Earthwork Dir. Chris Ordal

[Shadow Distribution; 2011]

Styles: drama, biopic
Others: Motherfucker: A Movie; Fitzcarraldo; The Gates

In 1994, Stan Herd traveled to New York City from his home in rural Kansas to create Countryside, an earthwork roughly an acre in size that occupied the future building site of one of Donald Trump’s many real estate ventures. Herd struggled for years in almost total obscurity, and his colossal installations (his 1981 earthwork portrait of Chief Santanta occupied 160 acres of farmland) dealing with rural themes and experience had nothing of relevance or import to say to the art-with-a-capital-a crowd on either Coast. When he got his chance to create a landscape painting large enough to be seen from a low-flying airplane in the heart of Manhattan, he jumped at it. Countryside and all of the frustration and financial loss that it entailed are the subjects of Earthwork, and if parts of it weren’t so damn sanctimonious, it could’ve been a truly excellent film.

Herd, played admirably by John Hawkes — who has thankfully started landing the intriguing leading roles he deserves — embodies all those qualities a fair number of people in major metropolitan areas assume nice folks from the hinterlands possess. Amiable, kindhearted, quietly wise yet simultaneously just a little slow on the uptake, Herd’s early interactions with New Yorkers are milked for all of the easy social contrast they’re worth. The opening comparisons between the frenzied pace and general unease of city dwellers with the relative serenity and sense of wonder in Herd are a bit heavy-handed, and give the movie a decidedly moralistic tone. This tone is weirdly out of place when squared with the naturalistic aesthetic that director Chris Ordal and his team employed in making the film.

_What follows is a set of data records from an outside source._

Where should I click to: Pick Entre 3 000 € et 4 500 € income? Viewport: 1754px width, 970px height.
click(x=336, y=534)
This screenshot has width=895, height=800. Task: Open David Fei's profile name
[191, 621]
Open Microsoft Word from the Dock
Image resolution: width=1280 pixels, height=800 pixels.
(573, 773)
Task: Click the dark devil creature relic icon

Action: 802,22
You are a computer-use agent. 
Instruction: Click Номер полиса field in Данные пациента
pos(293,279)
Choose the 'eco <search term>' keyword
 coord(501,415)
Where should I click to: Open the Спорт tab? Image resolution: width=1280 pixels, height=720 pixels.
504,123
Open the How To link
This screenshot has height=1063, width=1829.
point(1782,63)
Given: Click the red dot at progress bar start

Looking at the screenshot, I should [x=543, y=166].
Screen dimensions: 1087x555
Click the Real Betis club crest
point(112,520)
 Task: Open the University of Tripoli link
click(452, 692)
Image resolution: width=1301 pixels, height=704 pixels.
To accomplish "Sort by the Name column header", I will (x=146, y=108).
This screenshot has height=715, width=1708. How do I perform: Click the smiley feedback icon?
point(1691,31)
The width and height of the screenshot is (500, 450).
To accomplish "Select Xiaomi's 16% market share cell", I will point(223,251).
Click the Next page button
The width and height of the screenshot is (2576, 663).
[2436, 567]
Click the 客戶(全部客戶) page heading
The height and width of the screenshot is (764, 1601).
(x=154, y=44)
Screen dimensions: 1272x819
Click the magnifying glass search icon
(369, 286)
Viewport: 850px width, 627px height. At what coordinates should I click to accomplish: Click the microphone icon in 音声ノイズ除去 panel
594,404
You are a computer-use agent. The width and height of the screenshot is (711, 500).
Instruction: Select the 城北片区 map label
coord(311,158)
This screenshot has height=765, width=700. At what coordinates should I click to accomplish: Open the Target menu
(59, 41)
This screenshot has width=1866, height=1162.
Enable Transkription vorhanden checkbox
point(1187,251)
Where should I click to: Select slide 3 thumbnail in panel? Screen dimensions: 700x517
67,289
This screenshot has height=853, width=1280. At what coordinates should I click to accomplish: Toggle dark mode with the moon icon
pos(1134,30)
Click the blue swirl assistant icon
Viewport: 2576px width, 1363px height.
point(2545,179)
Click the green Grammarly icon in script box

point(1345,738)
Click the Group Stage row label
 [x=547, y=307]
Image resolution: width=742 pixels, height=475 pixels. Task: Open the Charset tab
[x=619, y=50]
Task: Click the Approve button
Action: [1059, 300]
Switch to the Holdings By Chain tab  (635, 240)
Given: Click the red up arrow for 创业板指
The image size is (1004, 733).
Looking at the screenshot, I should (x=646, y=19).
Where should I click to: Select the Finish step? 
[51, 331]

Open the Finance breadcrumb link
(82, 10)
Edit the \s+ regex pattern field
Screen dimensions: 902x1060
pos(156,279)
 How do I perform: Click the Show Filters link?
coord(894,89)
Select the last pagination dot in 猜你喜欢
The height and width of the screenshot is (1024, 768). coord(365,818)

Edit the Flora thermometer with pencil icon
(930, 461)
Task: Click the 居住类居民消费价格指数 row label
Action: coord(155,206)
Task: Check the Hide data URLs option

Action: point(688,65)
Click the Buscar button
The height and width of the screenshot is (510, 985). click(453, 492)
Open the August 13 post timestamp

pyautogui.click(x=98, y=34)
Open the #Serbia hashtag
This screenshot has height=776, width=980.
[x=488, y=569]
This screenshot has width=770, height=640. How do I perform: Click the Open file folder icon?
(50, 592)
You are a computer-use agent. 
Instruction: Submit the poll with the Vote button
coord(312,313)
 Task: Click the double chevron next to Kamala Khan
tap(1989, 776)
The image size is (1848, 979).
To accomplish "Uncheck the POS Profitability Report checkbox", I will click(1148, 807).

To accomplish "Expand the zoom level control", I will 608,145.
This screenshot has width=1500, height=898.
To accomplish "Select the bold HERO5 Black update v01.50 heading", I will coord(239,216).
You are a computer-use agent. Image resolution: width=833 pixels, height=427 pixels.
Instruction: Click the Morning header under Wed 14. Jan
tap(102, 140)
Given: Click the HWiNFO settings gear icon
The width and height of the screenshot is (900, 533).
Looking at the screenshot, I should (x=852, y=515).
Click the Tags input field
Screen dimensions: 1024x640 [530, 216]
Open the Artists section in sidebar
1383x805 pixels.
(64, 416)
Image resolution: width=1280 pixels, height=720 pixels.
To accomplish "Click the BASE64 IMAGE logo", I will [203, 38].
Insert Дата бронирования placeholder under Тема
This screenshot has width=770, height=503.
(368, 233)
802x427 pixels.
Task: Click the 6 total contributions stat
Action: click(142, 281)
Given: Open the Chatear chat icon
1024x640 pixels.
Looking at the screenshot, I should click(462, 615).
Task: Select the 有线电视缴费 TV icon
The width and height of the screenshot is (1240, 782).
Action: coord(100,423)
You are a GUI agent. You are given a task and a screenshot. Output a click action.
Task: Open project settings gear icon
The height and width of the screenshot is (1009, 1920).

When Herd arrives at Trump’s future building site, he finds it filled with trash and overgrown with scrub. He also discovers that the site is populated with idiosyncratic homeless men. The site lies adjacent to an unused portion of the subway, providing shelter to the several oddball characters who Herd entreats to help him complete his massive landscape/art project. The way Ordal handles the interaction between Herd and these nearly archetypal hobos is comparable to a balancing act. Whereas the filmmakers played a little fast and loose in dealing with Herd’s down-hominess in comparison to the slick onyx of Manhattan, their treatment of Herd’s relationship with the downtrodden/crazy people he meets while working on his project allows for authentic relationships between Herd and these men. At this point in Earthwork, the earthwork itself begins to take a backseat to the deepening interdependency between Herd and his new friends, which is coincidentally where the film becomes totally engrossing and transcends the easy fish-out-of-water quality of its basic premise.

Ordal and his crew have made a strong film about an incredible undertaking that sadly takes itself seriously enough to become a little funny at inappropriate times. The performances are solid, the cinematography is measured and lovely, and the actual earthwork referenced by the movie’s title — recreated by Mr. Herd himself for the film — is downright awe-inspiring. Really, it’s the fact that there is so much good in this film that makes it all the more painful when it falters and starts to preach. However, it’s worth seeing just to watch Hawkes and his homeless coterie interact with each other, for those are the moments in the film that ring true and beautiful.